--- start of SOURCE TEXT ---
Adoption of resolution followed week of contentious negotiations during which Russia, Ethiopia complained that proposed measure appeared to favor Morocco.

The UN Security Council on Friday backed a US-drafted resolution that urges Morocco and the Polisario Front to prepare for talks on settling the decades-old conflict over Western Sahara.

The council renewed for six months the mandate of a UN mission that has been monitoring a ceasefire in Western Sahara since 1991 and spelled out steps for a return to negotiations.

China, Russia and Ethiopia abstained, but the measure passed with support from all 12 other countries in the council.

“The expectation is clear,” US political coordinator Amy Tachco told the council after the vote. “It is time to see progress toward a political solution and after 27 years, to stop perpetuating the status quo.”

Morocco and the Polisario fought for control of Western Sahara from 1975 to 1991, but diplomatic efforts to end the conflict have been deadlocked since the last round of UN-sponsored talks in 2008.

The adoption followed a week of contentious negotiations during which Russia and Ethiopia complained that the proposed measure appeared to favor Morocco’s stance.

Russian Deputy Ambassador Vladimir Safronkov told the council that the resolution was “unbalanced,” adding: “let’s not decide in the place of the sides what the outcome will be” of a new round of talks.

Morocco maintains that negotiations on a settlement should focus on its proposal for autonomy for Western Sahara and rejects the Polisario’s insistence on an independence referendum.

Tachco told the council that Morocco’s autonomy proposal is “one potential approach to satisfy the aspirations of the people of Western Sahara to run their own affairs with peace and dignity.”

Need for compromise

While the resolution does not set a timetable for relaunching talks, it stresses “the need to make progress toward a realistic, practicable and enduring political solution to the question of Western Sahara based on compromise.”
--- end of SOURCE TEXT ---
» **WHAT TO WORK ON**: Pick up the article on the Security Council's Western Sahara resolution and carry it on past its last sentence. The rows below have no connection to the Western Sahara article.
--- start of SUPPLIED MATERIAL ---
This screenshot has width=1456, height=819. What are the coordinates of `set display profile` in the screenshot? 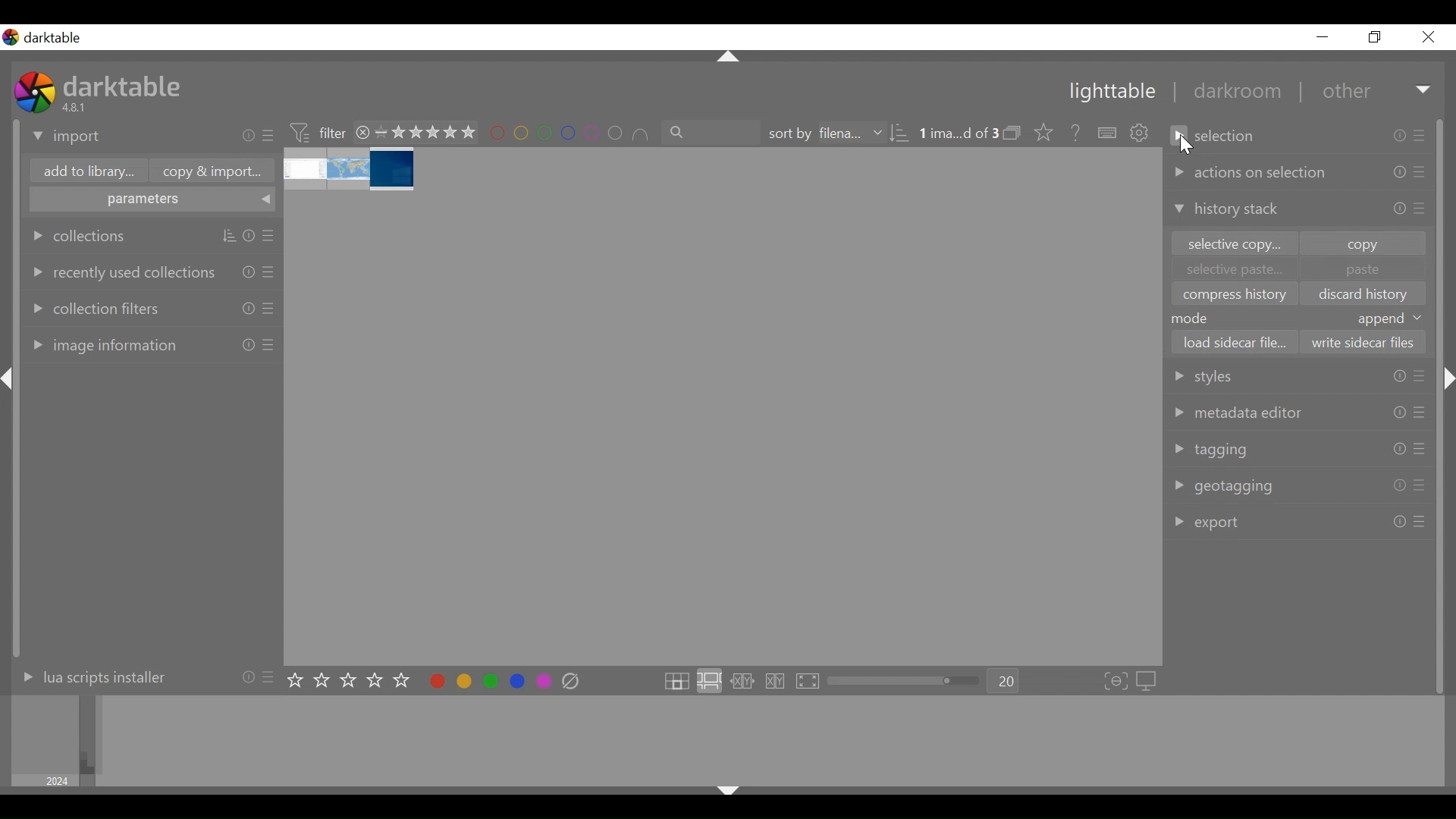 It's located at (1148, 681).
--- end of SUPPLIED MATERIAL ---
--- start of SUPPLIED MATERIAL ---
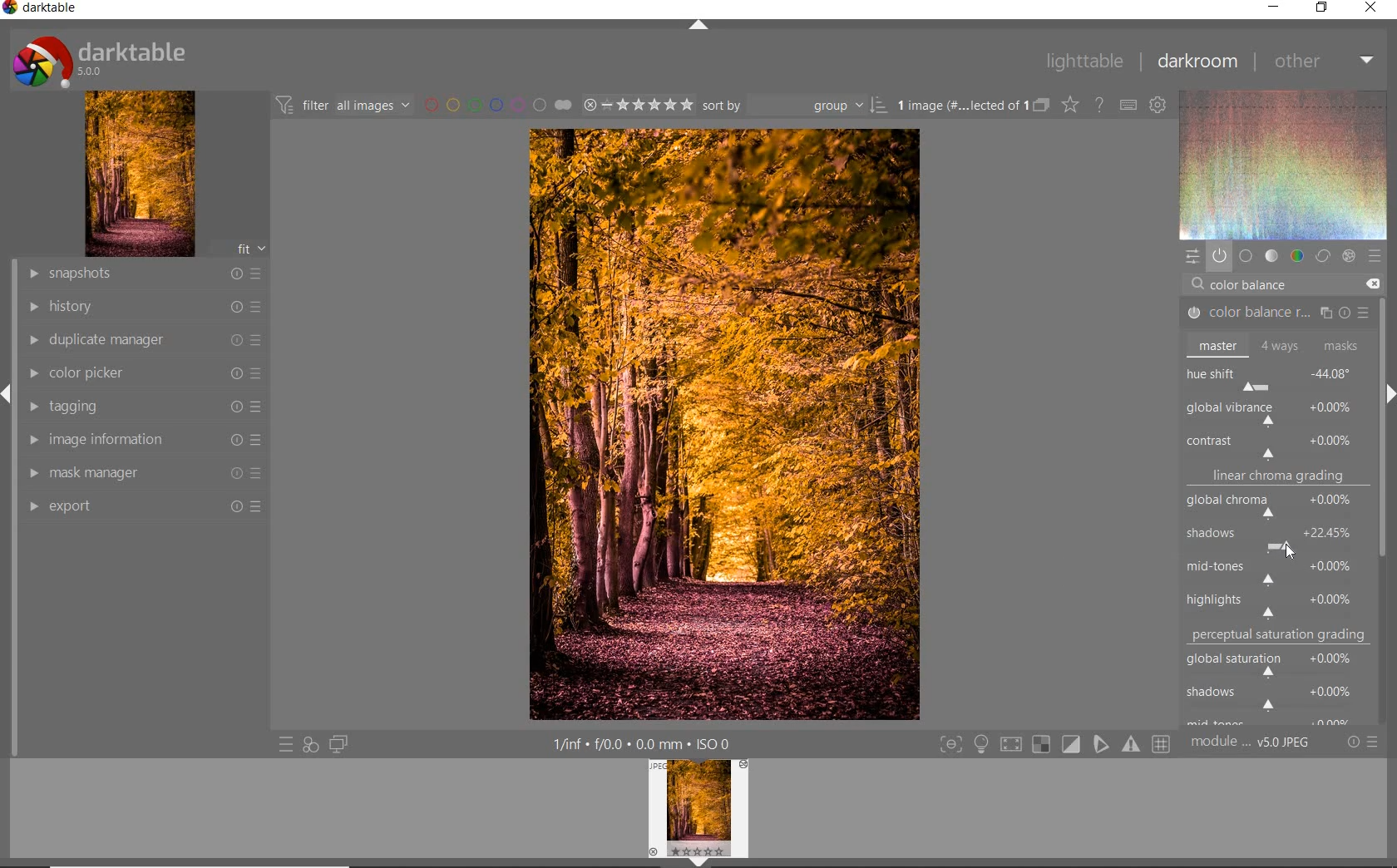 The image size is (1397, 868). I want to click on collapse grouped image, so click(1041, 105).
--- end of SUPPLIED MATERIAL ---
» **ANSWER FOR THIS EXERCISE**:
In a statement, Moroccan Foreign Minister Nasser Bourita said that goal “identifies with the political solution advocated by Morocco.”

The MINURSO mission was extended until October instead of a full year, giving the council an opportunity to review the situation in six months and decide on next steps.

“This is a turning point,” said the Polisario’s MINURSO coordinator Mhamed Khadad, who pointed to the six-month extension as a window given by the council for progress to be achieved. “We are ready to engage.”

The resolution renews a call for the Polisario to withdraw from Guerguerat, an area in a buffer zone in the southwest near the Mauritanian border, and to refrain from relocating offices to Bir Lahlou, in the northwest.

Morocco’s Ambassador Omar Hilale warned that if the Polisario “will not withdraw, there will be no political process.”

In a bid to quell tensions in the buffer zone, the council requested that UN Secretary-General Antonio Guterres step in to “interview the parties” to discuss the military agreements underpinning the ceasefire.

Guterres last year appointed former German president and ex-International Monetary Fund director Horst Koehler to be his new envoy for Western Sahara with a mandate to restart negotiations.

Koehler is expected to embark on a new regional tour soon to press for negotiations, which some diplomats say could happen later this year.

In a message to Algeria, which has refused to engage in direct talks with Morocco over Western Sahara, the resolution called on the neighboring states to “increase their engagement in the negotiating process” — an element praised by Morocco.

“It is Algeria that arms and shelters the Polisario, it is Algeria that finances it, it is Algeria that oversees it and mobilizes all its diplomatic apparatus to counter the territorial integrity of the kingdom (of Morocco),” Bourita said.

Morocco has long insisted that Algeria come to the table, but Algiers sees this as a ploy to sideline the Polisario and present the conflict as a regional one.

In response to renewal of the MINURSO mandate, Algeria said it hoped this would encourage Morocco and the Polisario to resume talks “as soon as possible and without delay.”

The resolution “reaffirms once more… that there is no solution to this conflict except that which ensures the exercise by the people of Western Sahara of their inalienable right to self-determination,” foreign ministry spokesman Abdelaziz Benali Cherif said, according to the state news agency APS.

The Saharan Arab Democratic Republic (SADR), declared by the Polisario in 1976, is a full member of the African Union.

The mostly desert territory has rich fishing grounds off its coast and may have untapped offshore oil deposits.